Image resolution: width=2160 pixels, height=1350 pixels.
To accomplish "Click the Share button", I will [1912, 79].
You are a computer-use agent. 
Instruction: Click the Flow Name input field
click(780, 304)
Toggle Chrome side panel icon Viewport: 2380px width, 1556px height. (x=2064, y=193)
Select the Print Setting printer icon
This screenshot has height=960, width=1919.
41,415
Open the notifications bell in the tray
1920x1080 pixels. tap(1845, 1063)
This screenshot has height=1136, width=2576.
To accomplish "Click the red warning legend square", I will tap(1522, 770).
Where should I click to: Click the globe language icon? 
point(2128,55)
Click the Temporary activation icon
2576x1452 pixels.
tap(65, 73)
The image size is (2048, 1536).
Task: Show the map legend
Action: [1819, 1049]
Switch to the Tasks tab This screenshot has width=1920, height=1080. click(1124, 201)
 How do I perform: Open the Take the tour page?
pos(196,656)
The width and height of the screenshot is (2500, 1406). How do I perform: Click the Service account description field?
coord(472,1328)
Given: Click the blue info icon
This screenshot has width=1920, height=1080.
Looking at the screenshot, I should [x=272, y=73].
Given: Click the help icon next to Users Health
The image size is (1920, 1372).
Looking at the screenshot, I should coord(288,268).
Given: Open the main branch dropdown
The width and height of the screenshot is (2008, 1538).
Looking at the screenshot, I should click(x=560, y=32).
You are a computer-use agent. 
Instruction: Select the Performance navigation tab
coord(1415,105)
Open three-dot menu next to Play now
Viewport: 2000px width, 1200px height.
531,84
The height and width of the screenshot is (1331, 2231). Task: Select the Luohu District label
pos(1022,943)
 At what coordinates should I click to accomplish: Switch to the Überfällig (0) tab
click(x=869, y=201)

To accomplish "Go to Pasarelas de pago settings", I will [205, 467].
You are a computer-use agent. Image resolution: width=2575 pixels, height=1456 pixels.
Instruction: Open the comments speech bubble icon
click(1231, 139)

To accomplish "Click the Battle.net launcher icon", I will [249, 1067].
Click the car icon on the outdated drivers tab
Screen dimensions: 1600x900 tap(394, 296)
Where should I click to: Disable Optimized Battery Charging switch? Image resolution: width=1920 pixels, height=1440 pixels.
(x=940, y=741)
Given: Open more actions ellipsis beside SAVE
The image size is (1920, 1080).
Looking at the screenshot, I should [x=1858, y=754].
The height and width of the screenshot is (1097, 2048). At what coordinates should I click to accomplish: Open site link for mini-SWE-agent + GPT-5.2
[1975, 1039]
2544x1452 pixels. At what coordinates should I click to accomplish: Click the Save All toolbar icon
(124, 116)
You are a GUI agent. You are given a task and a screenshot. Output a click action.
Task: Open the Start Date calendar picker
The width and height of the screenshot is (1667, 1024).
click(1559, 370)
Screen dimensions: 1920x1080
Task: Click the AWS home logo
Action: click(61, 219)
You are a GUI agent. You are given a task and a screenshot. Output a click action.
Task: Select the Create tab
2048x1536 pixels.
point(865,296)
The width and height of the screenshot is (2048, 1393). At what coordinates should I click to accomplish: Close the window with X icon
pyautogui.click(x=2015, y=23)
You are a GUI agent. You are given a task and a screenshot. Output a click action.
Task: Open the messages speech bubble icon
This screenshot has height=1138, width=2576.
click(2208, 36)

* * * * * * * * *

TASK DETAILS — For the records above, state how many lines include "next", giving no more than the number.

TASK RESULT — 2